Simply put, the best way to describe a good (cryptographic) hash function is to treat it as a random number generator, EXCEPT that the same input will always produce the same output.

Sooo… What?

Blockchains were created to be an immutable record for all transactions within a system. If we want to ensure that the transactions are actually immutable, we can create a hash of all transactions on the blockchain. This way, everybody can check their entire copy of the blockchain by simply comparing this hash. Even if one transaction, or just one bit of one transaction is different, the hashes won’t match at all, and we will know that something went wrong. To be more precise, most blockchains use merkle trees, which are an application of hashes, to detect changes. But we won't get into that right now. Since hash functions shouldn’t allow two inputs to create the same output, it is theoretically impossible for an attacker to create a new version of the blockchain that results in the same hash as the original. This is how blockchains ensure transaction immutability.

In smart contracts, hashes can be implemented to obscure a value (a number, a string of text, etc.) so that it isn’t publicly readable. By using a commit-reveal scheme, one can “commit” a piece of data by putting its hash on the blockchain.
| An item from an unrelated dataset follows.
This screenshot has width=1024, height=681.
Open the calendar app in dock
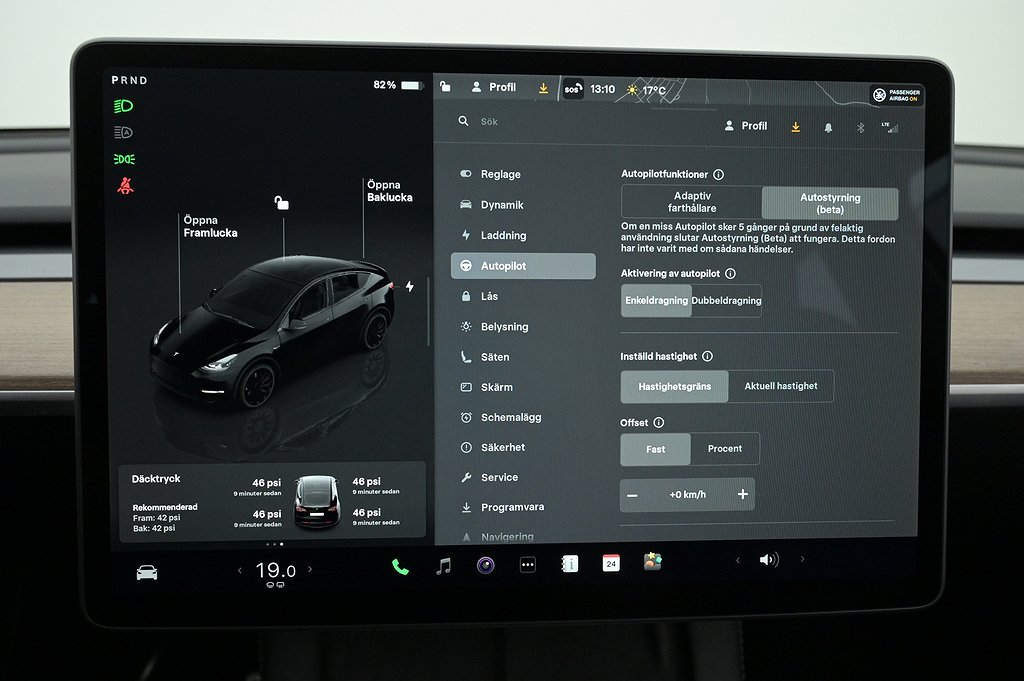[x=611, y=563]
Since it is the hash of the data, and we’re using a good hash function (:wink:), nobody can reconstruct the original input given its hash. Then, at a time when it is deemed acceptable to release the data, the original input can be "revealed", and interested parties can verify that it hashes to the value that was originally committed. This little trick is great for setting up games in which players don’t want to reveal their moves to other players immediately, or for elections in which voters don’t want to reveal their votes immediately.
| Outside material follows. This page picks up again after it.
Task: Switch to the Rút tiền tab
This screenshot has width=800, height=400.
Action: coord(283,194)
There are a myriad of other different concepts within the general blockchain environment that utilize hash functions, including digital signatures, proof of work, decentralized storage retrieval (used in IPFS), and GitHub commit management. This is, of course, not close to an exhaustive list, and people are constantly discovering new and exciting applications of hash functions.
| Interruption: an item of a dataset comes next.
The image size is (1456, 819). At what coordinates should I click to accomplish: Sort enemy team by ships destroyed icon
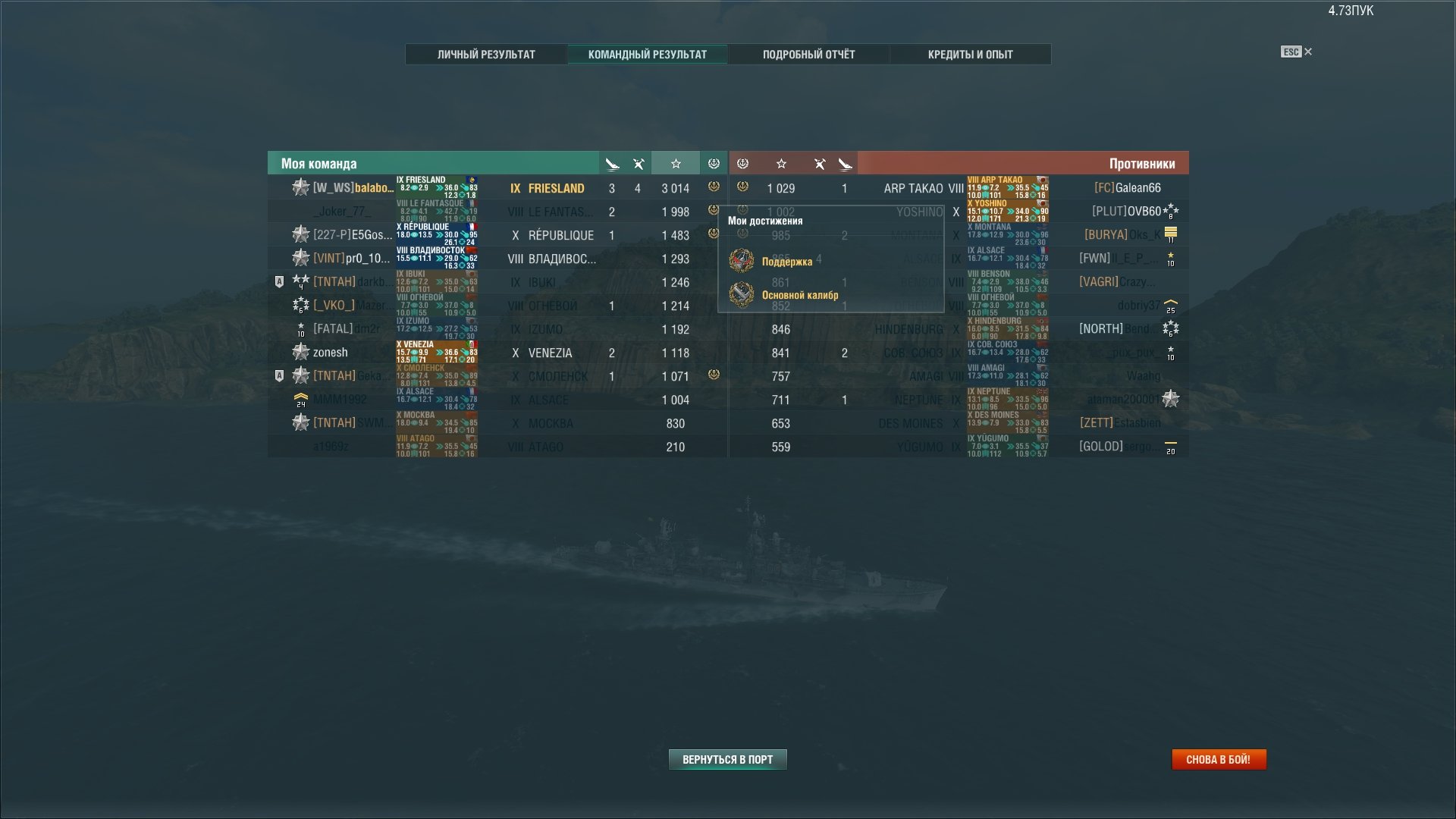tap(845, 164)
Thanks for reading! If you have any comments or questions, we absolutely 100% encourage you to leave them here.

5 Likes

Hi @burrrata,

Welcome to the community :wave:

I am loving the crypto in cryptocurrencies series.

Thanks for reading! There are a lot of lists I don’t want to be a part of, but I’d love to be on the Awesome Blockchain list if you end up finding it :smile:

2 Likes

Thanks a lot for this summary @DericEcourcy!

A few weeks ago we had a live session with @nikeshnazareth about this topic. I’ll share my notes here.

Properties of hash functions

  • Fixed size output, not dependent on the input.
  • Pre-image resistance: It’s a one-way function. The output looks pretty random. Small changes in the input give very different output. Given an output, it shouldn’t be possible to find the input.
  • Second pre-image resistance: There is no information to be gained after knowing a few examples of pre-images.
  • Collision resistance: It is computationally impossible to find two inputs that map to the same output.
  • All properties apply to all degrees: Every bit is equally resistant.

Hash functions can be seen as an oracle that returns random bits, except that when it’s a repeated input it will remember the previous answer and return it.

Use cases

  • Passwords: Don’t store the password directly. Store a hash of the password plus a salt.
  • Digital signatures: Usually what you sign is a hash of the message.
  • Pseudo-random number generator: Use a small random number and hash it to get a new bigger random number. There is an entropy caveat, because they are correlated.
  • Hash commitments.
1 Like

Would like to dig a bit deeper on Uniformity across degrees and range. Is there any good reference on theoretical proof or numerical tests on this property? Very curious about if every bit has roughly 50% chance of being either 0 or 1.